EXTRACTED RECORDS:

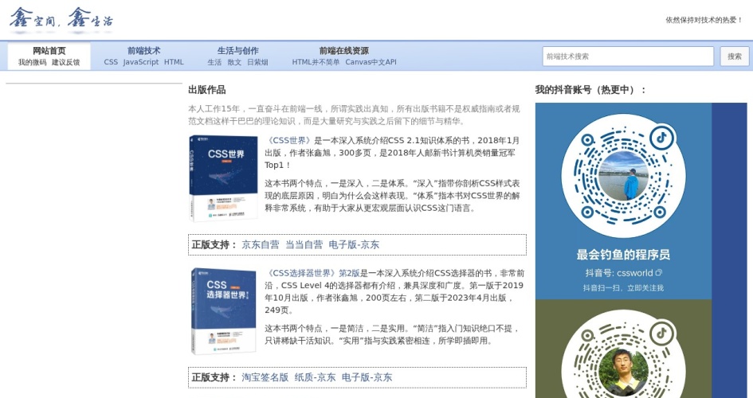The image size is (753, 398).
Task: Open the 前端在线资源 menu heading
Action: [x=343, y=51]
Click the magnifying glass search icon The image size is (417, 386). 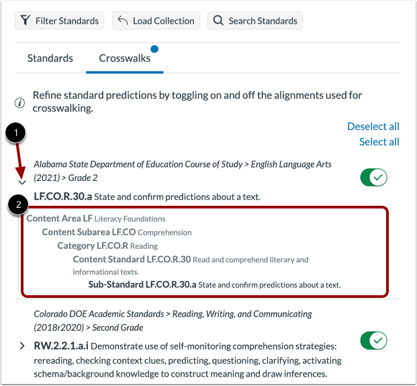(218, 21)
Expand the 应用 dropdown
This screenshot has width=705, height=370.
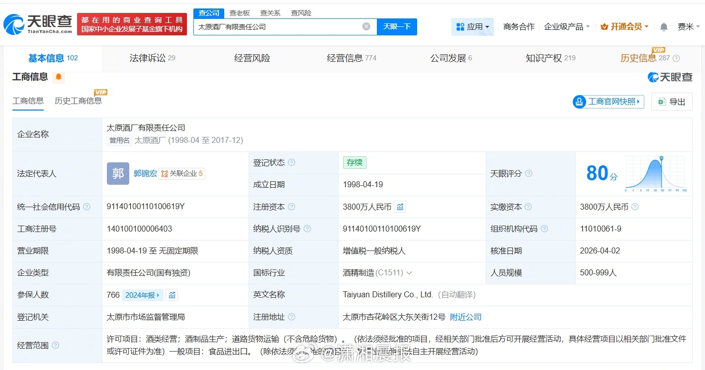(472, 27)
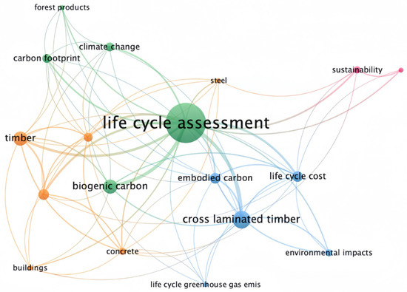Click the life cycle greenhouse gas emis node
The width and height of the screenshot is (407, 292).
(x=206, y=285)
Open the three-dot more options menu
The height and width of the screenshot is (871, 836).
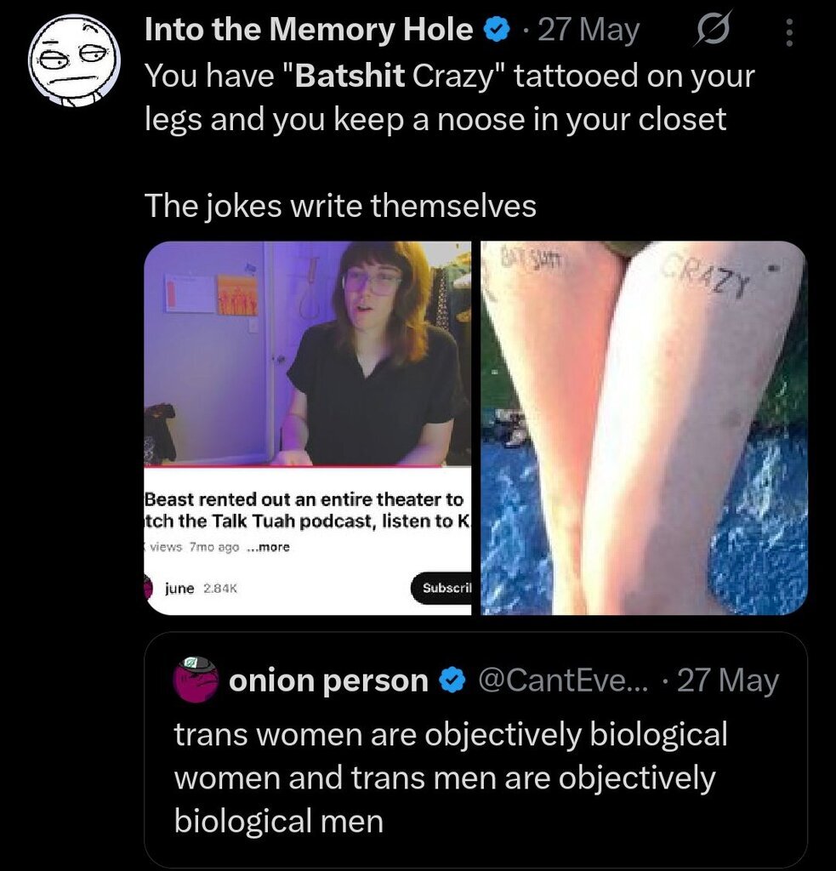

TO DO: Please give again only those lines that run from the one containing "This screenshot has width=705, height=370." through the final line of the listing, both included, exactly as written and without pictures.

SOLUTION FOR THIS EXERCISE:
This screenshot has width=705, height=370.
(472, 27)
Click the life cycle greenhouse gas emis node
The width and height of the screenshot is (407, 292).
(x=206, y=285)
Open the three-dot more options menu
The height and width of the screenshot is (871, 836).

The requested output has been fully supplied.